Courtesy: VRB Power Systems Inc.

 

Consider zinc-bromide

Currently, ZBB Energy Corp. is the only company working to commercialize the zinc-bromide flow battery. The firm has its headquarters and a new production facility in Menominee Falls, Wis., but its research, development, and marketing efforts are based in Perth, Australia. Greg Nelson, the company's chief operating officer, characterizes the company's efforts as being in the small-scale demonstration phase.

To date, ZBB has largely focused on demonstrating the technology in the utility market. The company has built energy storage systems whose outputs range from 50 to 500 kWh for PG&E, Melbourne-based United Energy Ltd., Detroit Edison Co., Osaka-based Daihen Corp., and Sandia National Laboratories.
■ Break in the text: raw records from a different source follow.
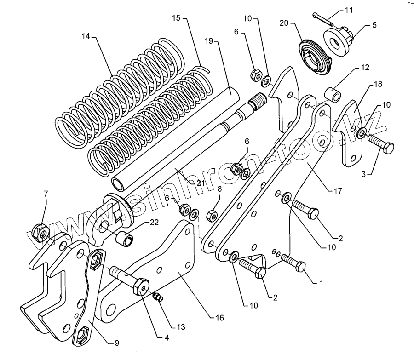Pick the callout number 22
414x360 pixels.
click(x=154, y=222)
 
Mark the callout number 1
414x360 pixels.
click(x=322, y=284)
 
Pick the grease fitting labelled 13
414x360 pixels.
click(x=157, y=297)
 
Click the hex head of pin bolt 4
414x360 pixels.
click(x=140, y=287)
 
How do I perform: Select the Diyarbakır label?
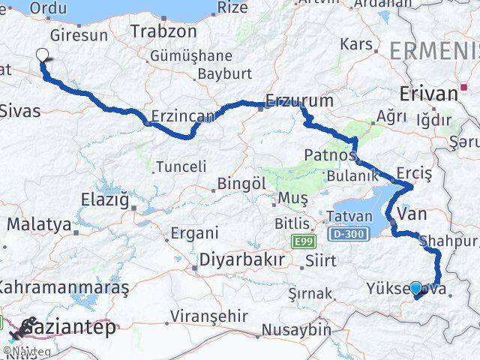(x=242, y=260)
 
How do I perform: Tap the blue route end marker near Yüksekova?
(x=416, y=287)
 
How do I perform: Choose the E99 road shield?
(x=302, y=240)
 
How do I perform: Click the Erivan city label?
(x=428, y=94)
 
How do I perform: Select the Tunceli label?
(x=180, y=166)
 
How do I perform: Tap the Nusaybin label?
(x=296, y=329)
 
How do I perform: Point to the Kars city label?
(x=356, y=44)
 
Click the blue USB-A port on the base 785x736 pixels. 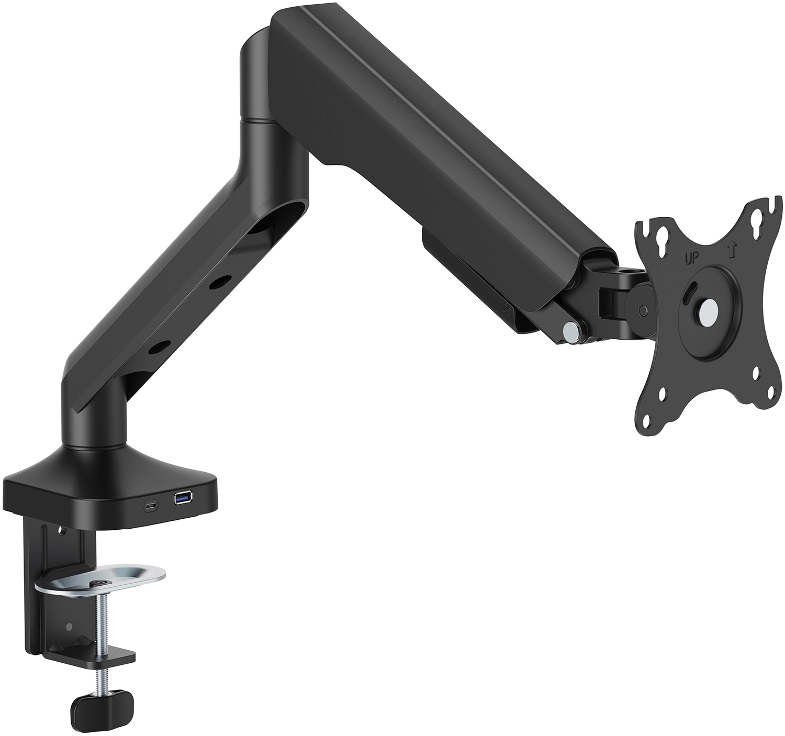pyautogui.click(x=183, y=497)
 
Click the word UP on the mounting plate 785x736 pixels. pyautogui.click(x=692, y=260)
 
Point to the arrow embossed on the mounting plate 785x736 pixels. pyautogui.click(x=731, y=249)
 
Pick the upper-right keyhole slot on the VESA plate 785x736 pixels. pyautogui.click(x=757, y=220)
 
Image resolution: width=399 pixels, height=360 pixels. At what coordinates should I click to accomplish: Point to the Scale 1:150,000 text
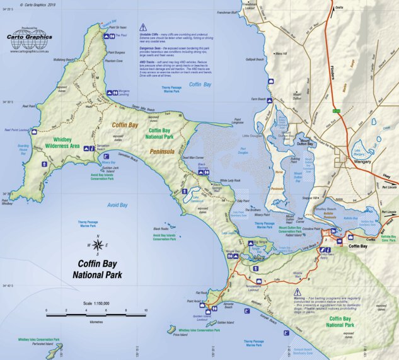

In the new factory, ZBB Energy soon will be able to build up to 100 MWh of battery systems per year—five times its current production limit. A commercially available 500-kWh grid-interactive storage system is the company's basic building-block product. One system should satisfy most industrial energy storage needs, and several can be combined into multi-megawatt-hour sizes for utility applications (Figure 5). For example, four of the trailer-mounted systems are scheduled to be installed this year to provide 2 MW of peak-shaving support to a stressed PG&E substation.


  5. One-stop shopping for moving and storage. This turnkey zinc-bromide flow battery from ZBB Energy Corp. can supply 250 kW for up to two hours. Delivered inside a standard shipping container, it is trailer-mounted, making it relocatable.
Courtesy: ZBB Energy Corp.

—Dan Greenberg, Ira Krepchin, and Kristin Kamm of the Platts E SOURCE Technology Assessment Group assisted in the preparation of this article.